Stop to think. It became mandatory last year. Half an hour a day, at the time of day of every worker’s choosing, to do what he wants. Browse on Google, read a book, stretch your legs, look in the mirror (there are many scattered around the company, all with the question "why not me?"). "After they stop, they work better", he says.

Inês Núncio, director of operations at Bysteel, stresses the environment of freedom and creation that can be felt in the company. She confesses that she did not find this attitude of the group chairman odd for very long. Even sooner, it became ingrained. She likes to comment on books, think aloud, and respond to the creative stimuli she receives from above. And that she herself began to return, and pass on in all directions. During the visit to the factory, in one of the rooms we happened upon a photograph where Inês appears dressed as Maria Eduarda, from Os Maias, in a photographic production made by and for the workers. "It’s a pleasure to work in a company like this, we are particularly pleased with its accomplishments", concedes this civil engineer working at dst for more than a dozen years.

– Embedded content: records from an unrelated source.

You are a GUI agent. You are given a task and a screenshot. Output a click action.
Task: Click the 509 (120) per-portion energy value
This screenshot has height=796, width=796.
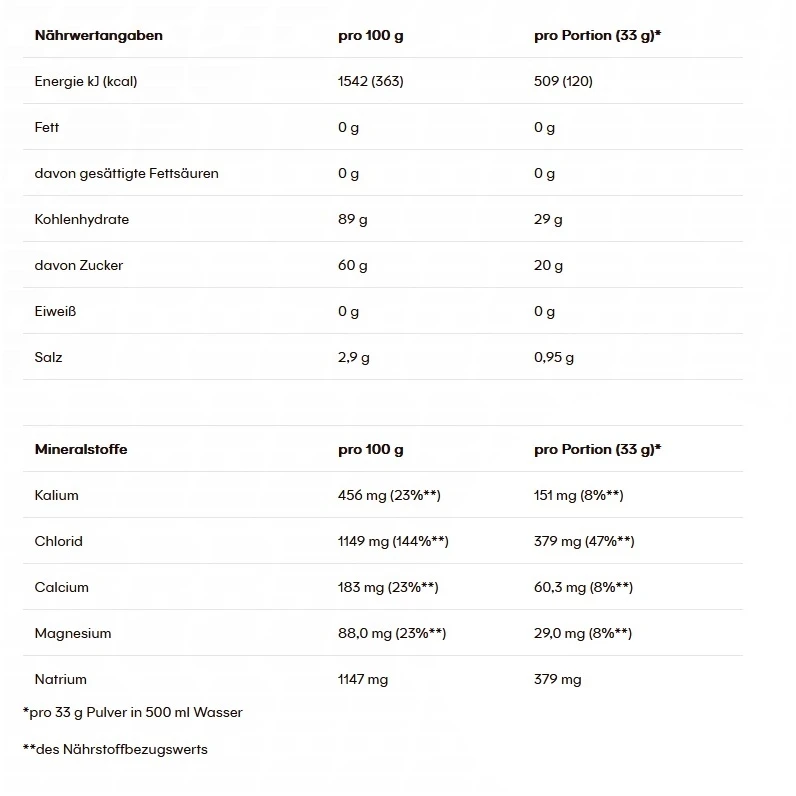coord(563,82)
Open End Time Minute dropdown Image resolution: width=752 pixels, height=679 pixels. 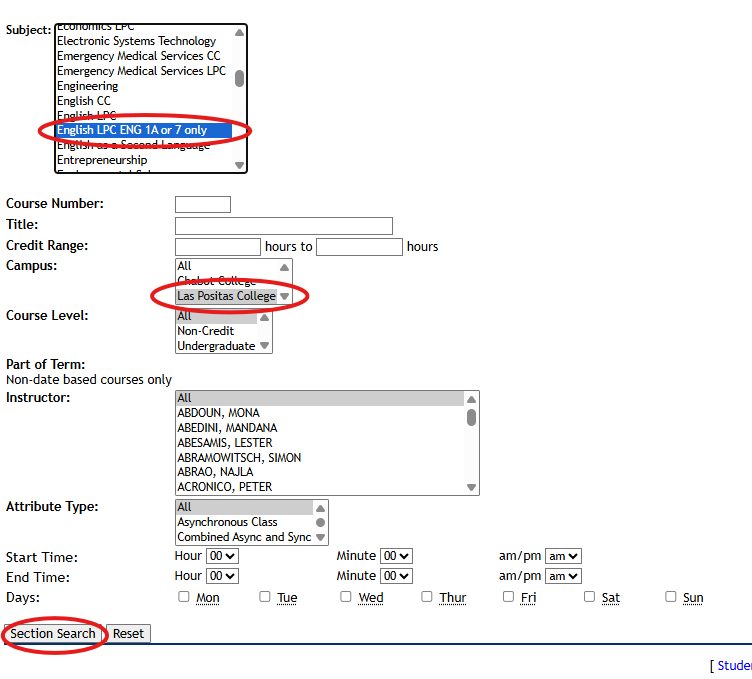pos(396,576)
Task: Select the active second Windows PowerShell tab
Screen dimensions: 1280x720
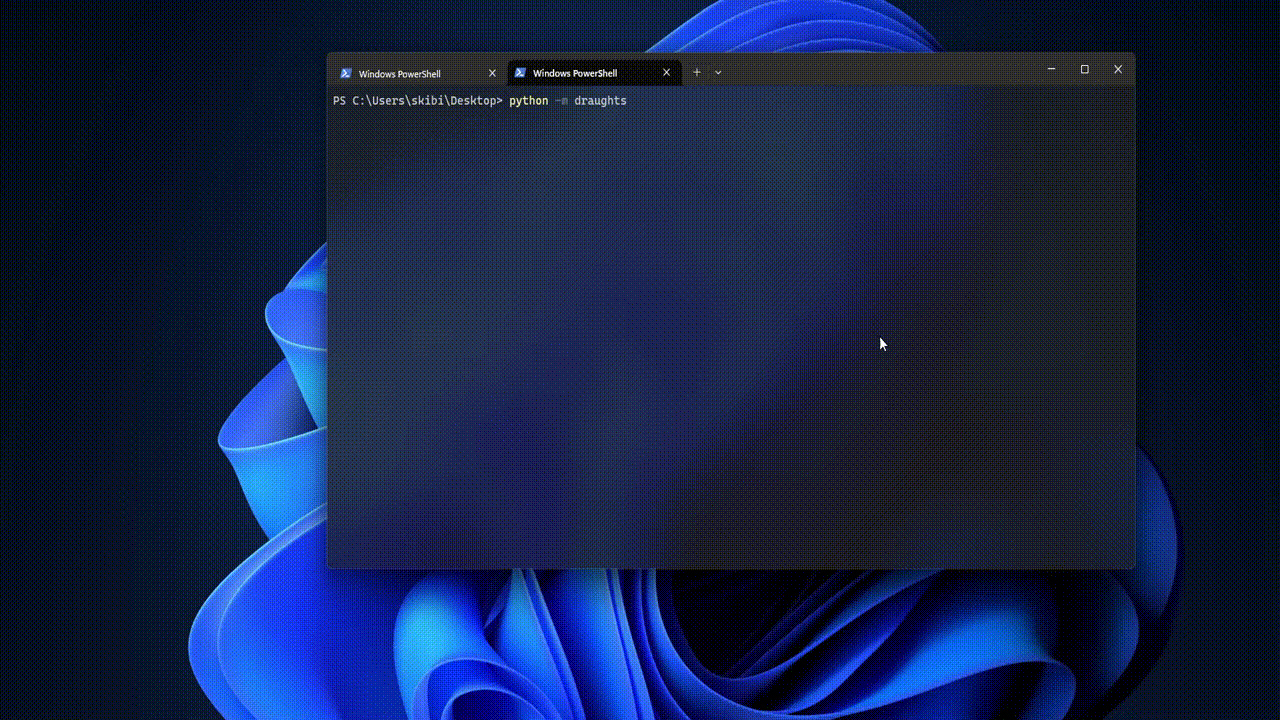Action: coord(585,73)
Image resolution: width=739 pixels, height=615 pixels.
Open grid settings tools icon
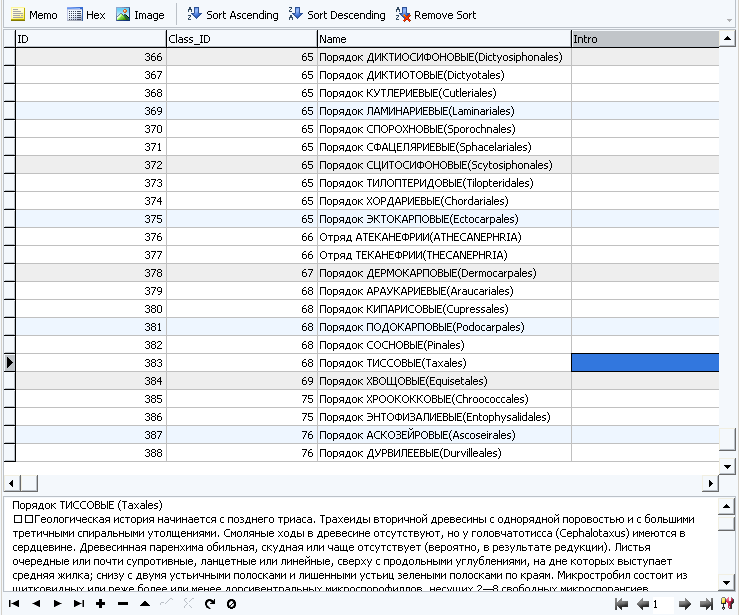pyautogui.click(x=728, y=604)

One of the last pleasures of the company in which she works was the contract that the French giant Vinci commissioned from Bysteel to carry out the aluminium cladding of the Tour Trinity, in the La Defense area of ​​Paris. In addition to cladding the tower, dst also amazed the client by displaying how surplus building materials can be given a second life. The beam flanges and webs and other leftover materials of the office floors steel structure were reused by the Portuguese artist Miguel Neves Oliveira, of the Zet Gallery, for the creation of two works of art. Oliveira was one of the four artists who last October spent two weeks at the Avenida Central, in the heart of Braga, developing live works of art from industrial waste collected by dst group.

"It gives me pleasure to be here talking to a client like Da Vinci and showing them what we do. We stroll through the campus, as I am now doing with you, and I assure you that when we start talking business and numbers, the stance will be different", he clarifies. The "here" to which José Teixeira refers is a special place. It was baptized only at the end of last year, but it is being gradually worked on, built, for much longer. It is called the Jardim Teresa Gonçalves Gomes, named after the group chairman’s mother.

It is a garden full of nooks (the businessman calls them spots), still under construction. There is room for anyone who wants to plant something they like. It has a cactus passerelle, inspired by the Majorelle garden in Morocco. It has a spot "Miss Julie", inspired by the Swede Strindberg’s film, to honour the theatre and women. It has the spot Amadeo Souza Cardoso, one of the artists that he likes most and the spot Bartolomeu Dias - "he’s my superhero, my real Marvel", explains José Teixeira. It has the Pine and Cork oak spot, and it is in the shade of these trees that there is a table and some chairs that allow one to contemplate. Stop to think.

José Teixeira thinks that it is because he is always answering the question "Why not me?" - which he had reproduced on all the mirrors of the company - that he got to where he is today. It is no longer just a construction company. It is the operator of the operators. "Before, this was for the large utilities. And suddenly we are the leader in the telecommunications wholesale market. Today I can say that my company is the most qualified to manage submarine cables", he warns.

The sky seems to be the limit. And it is. "I can tell you what my dream is: to manage a microsatellite infrastructure. I want to be in space. It is a piece of madness, but my life was made like that, with unforeseen black swans ... and that went well. Others turned out bad, but patience. We know we've failed better."

 

Why not me?

Workers at dst are invited all the time to wonder about how far they can go and the paths they can follow.

 

Art

Jose Teixeira's office is full of photographs and sculptures. The artists most represented are Miguel Palma and Alberto Péssimo.